Page:Tolstoï - Œuvres complètes, vol22.djvu/119

La bibliothèque libre.
Sauter à la navigation Sauter à la recherche
Le texte de cette page a été corrigé et est conforme au fac-similé.


Εἶπε δὲ πρὸς αὐτόν ὁ Ἰησοῦς, Οὐδείς ἐπιβαλών τὴν χεῖρα αὑτοῦ ἐπ’ ἄροτρον ϰαὶ βλέπων εἰς τὰ ὀπίσω, εὔθετος ἐστιν εἰς τὴν βασιλείαν τοῦ Θεοῦ.


Luc, ix, 61. Un autre lui dit aussi : Je te suivrai, Seigneur ! mais permets-moi de prendre auparavant congé de ceux qui sont dans ma maison. Un autre encore lui dit : Je te suivrai, mais laisse-moi auparavant donner des ordres à la maison.
62. Mais Jésus lui répondit : Celui qui met la main à la charrue et regarde derrière lui, n’est point propre pour le royaume de Dieu.
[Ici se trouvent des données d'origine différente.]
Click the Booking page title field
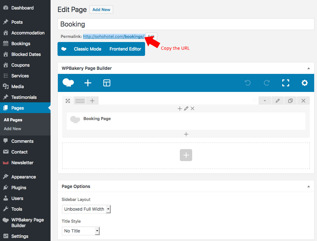317x241 pixels. click(x=186, y=24)

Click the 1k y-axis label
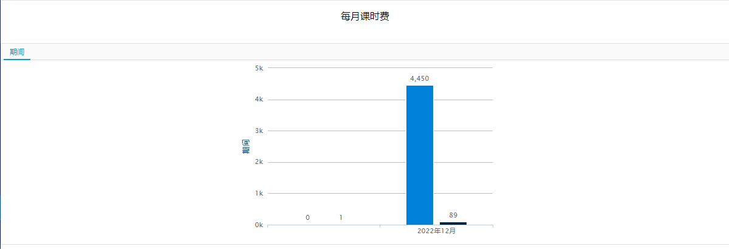(x=259, y=193)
Et Jésus lui dit : Celui qui prend la charrue et regarde derrière lui n’est point propre pour le royaume de Dieu 1).

Remarques.

1) Cette dernière expression renferme le sens des deux premières, et contient l’idée principale de tout le passage. Elle signifie que celui qui a compris la vie dans le royaume de Dieu, la vie de l’esprit, et se soucie des choses matérielles, montre, par cela même, qu’il ne vit pas de la vie de l’esprit. Si un homme vivant de la vie de l’esprit se soucie de la vie de la chair, il réussira aussi peu dans la vie de l’esprit que celui qui laboure en regardant non devant mais derrière lui.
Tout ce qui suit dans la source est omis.